— Tasks —
a) Write out the stretch of the WebView article from "The first thing" through "editable, CSS code.", keeping its wording unchanged.
b) Extend the article on integrating WebView into a Cocoa app, beginning right after its final sentence.

Integrating WebView into a Cocoa app

When using a WebView object inside a Cocoa application, one might think they are limited to only displaying web pages. However, using custom CSS and JavaScript, a WebView object can become a very powerful and flexible part of a Cocoa app, while looking and working natively.

The first thing you should know is that there is plenty of WebKit-specific CSS. Because you’re writing for a WebView object only, you can (thankfully) ignore all other browsers, and thus you get to use all of this WebKit goodness without any worry. For example, your ‘background-color’ can now be set to ‘window’ which is a handy constant telling the browser to render the color the same as the background of a Cocoa window. There’s also -webkit-appearance, which, while a little lacking at the moment, is a great way to make your element look like native Cocoa search fields, buttons, and text fields, among other controls. Another great feature of WebKit is the “webkit-gradient” function, which essentially allows developers and designers to replace custom gradient graphics with brief, flexible, and most importantly, editable, CSS code.

Now that we can utilize WebKit’s specific CSS to get a nice native-looking user interface, we need to make it do something! Enter WebScriptObject. This is a class brought in by WebKit.framework, and is used in Cocoa. Normally the only WebScriptObject that Cocoa developers should touch is the one received by calling -[WebView windowScriptObject]. This gives you a handle on your WebView’s scripting object, and once you call this, you can do two very important things:

First of all, you can call JavaScript functions from inside your Cocoa app. You do this by calling -evaluateWebScript or -callWebScriptMethod:withArguments: on your WebView’s -windowScriptObject. This will return a value if your JS function does so, or at the very least, executes a JS function inside your WebView. This is handy for, say, refreshing information inside your WebView.

— Information supplied —
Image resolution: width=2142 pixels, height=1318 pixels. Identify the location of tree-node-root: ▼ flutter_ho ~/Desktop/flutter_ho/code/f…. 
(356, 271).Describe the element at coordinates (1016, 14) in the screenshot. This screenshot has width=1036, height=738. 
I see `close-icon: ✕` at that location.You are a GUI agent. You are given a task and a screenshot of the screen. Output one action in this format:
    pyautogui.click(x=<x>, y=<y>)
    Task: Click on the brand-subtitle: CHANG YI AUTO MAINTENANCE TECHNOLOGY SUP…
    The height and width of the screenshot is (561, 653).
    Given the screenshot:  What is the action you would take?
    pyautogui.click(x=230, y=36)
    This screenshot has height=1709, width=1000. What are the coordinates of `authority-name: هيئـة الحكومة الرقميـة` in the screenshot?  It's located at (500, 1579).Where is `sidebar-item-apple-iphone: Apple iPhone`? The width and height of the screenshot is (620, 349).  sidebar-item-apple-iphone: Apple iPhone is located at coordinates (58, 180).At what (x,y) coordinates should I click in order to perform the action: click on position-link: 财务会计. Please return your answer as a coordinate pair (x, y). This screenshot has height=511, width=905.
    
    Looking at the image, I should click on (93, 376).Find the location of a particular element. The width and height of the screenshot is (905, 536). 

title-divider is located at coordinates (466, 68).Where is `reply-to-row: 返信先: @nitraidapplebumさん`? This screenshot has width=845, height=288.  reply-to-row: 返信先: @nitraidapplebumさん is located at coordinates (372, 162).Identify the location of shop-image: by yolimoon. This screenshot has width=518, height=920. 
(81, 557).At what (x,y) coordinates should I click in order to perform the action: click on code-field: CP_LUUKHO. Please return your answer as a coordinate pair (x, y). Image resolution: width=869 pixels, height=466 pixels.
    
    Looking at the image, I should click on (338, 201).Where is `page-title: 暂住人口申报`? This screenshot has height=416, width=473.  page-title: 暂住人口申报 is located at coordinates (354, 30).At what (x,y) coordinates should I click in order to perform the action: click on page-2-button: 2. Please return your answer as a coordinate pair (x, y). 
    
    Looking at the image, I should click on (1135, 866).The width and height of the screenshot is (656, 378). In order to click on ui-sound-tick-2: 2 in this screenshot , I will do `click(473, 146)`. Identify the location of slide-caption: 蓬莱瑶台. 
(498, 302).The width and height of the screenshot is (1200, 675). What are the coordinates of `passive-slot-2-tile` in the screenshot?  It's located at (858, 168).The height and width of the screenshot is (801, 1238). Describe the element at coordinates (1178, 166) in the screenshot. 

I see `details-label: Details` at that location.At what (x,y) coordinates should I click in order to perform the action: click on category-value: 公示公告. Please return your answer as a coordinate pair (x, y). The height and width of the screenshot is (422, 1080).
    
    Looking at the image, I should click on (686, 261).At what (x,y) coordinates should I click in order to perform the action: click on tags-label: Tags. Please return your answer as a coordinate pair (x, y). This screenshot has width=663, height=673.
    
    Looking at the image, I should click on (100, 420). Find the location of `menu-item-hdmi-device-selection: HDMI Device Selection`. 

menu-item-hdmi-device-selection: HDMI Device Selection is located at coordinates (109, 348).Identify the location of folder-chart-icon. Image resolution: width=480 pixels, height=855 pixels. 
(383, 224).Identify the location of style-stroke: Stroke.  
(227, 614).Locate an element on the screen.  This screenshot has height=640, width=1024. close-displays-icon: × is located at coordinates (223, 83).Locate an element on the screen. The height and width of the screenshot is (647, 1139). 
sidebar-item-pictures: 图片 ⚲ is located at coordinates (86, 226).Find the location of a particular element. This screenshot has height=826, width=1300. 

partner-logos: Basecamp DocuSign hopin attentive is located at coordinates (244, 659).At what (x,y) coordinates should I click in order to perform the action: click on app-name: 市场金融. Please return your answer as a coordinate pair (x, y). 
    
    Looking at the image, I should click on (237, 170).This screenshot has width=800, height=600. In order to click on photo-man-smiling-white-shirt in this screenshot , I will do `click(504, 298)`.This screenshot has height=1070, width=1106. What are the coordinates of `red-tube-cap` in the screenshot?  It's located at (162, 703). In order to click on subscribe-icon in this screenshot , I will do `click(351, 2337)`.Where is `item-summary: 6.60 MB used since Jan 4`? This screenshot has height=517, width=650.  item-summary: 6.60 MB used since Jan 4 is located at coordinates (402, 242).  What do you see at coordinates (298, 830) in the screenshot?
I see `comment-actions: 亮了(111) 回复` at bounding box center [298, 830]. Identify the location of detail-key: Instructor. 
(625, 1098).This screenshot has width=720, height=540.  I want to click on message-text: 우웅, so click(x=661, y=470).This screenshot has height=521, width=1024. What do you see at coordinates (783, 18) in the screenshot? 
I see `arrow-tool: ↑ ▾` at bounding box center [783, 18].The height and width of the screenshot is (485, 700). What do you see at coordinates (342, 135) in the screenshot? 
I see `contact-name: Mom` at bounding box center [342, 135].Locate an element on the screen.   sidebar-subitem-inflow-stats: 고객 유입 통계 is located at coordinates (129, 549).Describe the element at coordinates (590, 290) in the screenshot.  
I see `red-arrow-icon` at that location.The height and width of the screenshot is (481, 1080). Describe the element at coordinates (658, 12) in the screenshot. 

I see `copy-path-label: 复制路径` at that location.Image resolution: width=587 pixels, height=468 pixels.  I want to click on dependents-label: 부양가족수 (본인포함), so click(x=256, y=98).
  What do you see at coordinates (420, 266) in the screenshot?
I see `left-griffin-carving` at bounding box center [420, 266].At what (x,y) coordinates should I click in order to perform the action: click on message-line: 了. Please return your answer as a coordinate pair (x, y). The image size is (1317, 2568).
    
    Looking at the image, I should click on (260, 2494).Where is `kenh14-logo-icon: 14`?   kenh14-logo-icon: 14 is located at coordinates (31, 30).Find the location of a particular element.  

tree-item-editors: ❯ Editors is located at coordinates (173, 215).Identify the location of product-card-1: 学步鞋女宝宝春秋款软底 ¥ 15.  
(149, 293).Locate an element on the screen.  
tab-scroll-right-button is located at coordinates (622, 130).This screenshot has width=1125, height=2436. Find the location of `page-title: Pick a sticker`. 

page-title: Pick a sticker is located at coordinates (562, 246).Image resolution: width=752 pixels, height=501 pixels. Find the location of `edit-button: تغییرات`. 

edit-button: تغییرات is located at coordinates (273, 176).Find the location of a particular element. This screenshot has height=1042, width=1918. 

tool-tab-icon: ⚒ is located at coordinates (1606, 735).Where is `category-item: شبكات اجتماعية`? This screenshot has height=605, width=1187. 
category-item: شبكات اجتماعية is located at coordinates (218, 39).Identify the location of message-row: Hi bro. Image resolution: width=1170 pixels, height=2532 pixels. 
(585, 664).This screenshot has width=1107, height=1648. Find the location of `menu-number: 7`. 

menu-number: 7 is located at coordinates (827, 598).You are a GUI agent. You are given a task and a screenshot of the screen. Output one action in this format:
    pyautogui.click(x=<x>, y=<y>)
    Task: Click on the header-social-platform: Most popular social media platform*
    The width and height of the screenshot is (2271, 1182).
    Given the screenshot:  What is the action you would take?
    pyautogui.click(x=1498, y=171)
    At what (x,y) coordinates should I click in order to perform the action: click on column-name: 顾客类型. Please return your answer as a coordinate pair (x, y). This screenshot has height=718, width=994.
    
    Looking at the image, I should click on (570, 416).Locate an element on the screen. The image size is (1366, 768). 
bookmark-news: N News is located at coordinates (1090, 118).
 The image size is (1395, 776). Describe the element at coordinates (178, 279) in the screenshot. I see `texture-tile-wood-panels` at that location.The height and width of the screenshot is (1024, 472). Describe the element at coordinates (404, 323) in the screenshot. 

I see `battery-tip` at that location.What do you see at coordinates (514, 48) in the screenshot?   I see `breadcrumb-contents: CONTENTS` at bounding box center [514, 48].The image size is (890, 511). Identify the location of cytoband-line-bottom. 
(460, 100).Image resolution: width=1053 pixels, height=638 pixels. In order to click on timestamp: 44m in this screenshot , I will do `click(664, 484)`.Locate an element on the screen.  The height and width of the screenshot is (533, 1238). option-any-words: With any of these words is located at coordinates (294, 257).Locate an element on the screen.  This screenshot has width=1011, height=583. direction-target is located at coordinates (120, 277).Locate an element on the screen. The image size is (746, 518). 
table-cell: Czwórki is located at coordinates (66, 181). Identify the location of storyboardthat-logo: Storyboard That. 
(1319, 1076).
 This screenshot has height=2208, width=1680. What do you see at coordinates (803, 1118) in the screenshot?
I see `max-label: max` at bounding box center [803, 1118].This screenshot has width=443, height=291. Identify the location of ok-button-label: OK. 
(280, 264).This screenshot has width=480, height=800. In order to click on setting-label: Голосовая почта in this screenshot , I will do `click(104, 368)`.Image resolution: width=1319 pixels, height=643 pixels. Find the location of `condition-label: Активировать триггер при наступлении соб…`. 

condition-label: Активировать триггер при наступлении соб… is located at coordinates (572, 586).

— Expected outputs —
a)
The first thing you should know is that there is plenty of WebKit-specific CSS. Because you’re writing for a WebView object only, you can (thankfully) ignore all other browsers, and thus you get to use all of this WebKit goodness without any worry. For example, your ‘background-color’ can now be set to ‘window’ which is a handy constant telling the browser to render the color the same as the background of a Cocoa window. There’s also -webkit-appearance, which, while a little lacking at the moment, is a great way to make your element look like native Cocoa search fields, buttons, and text fields, among other controls. Another great feature of WebKit is the “webkit-gradient” function, which essentially allows developers and designers to replace custom gradient graphics with brief, flexible, and most importantly, editable, CSS code.

b)
Secondly, and probably more importantly, you can set new objects that your JavaScript scripts inside your WebView can call functions (methods) on. We do this with basic KVC. For example, calling [scriptObject setValue:self forKey:@"ControllerObject"] will give the JavaScript environment a new top-level object called ControllerObject. Now, you can call Cocoa methods from inside JavaScript. There’s only two gotcha, but they can be a little elusive at first:

The first gotcha is naming conventions. If your Cocoa object implements -method, then method() is the function you can call on it. Pretty simple, right? But what if your method is -method:withObject:? Like in the other scripting bridges, simply replace colons with underscores. This, that method becomes method_withObject_(). Kind of lame, I agree, but if it really bugs you can implement +webScriptNameForSelector: which is found in WebScripting informal protocol.

The second gotcha is related to that protocol I just brought up for the first time. See, any object that lives inside your JavaScript environment, implicitly conforms to WebScripting, except it usually doesn’t implement any of these optional methods. There’s two very important methods you’ll have to implement before your JS code can call any Cocoa:

+ (BOOL)isSelectorExcludedFromWebScript:(SEL)aSelector
+ (BOOL)isKeyExcludedFromWebScript:(const char *)name

Implement these and return NO for both, while you’re testing. Otherwise, your Cocoa calls from inside JS will never be executed! I recommend that once you’re out of development phase, you make these methods conditional and only allow methods/keys that you call from inside your JS code, for security purposes.

Yes, it takes a little bit of work, but in the end, you have a WebView that looks beautiful and native, and actually interacts with the rest of your app!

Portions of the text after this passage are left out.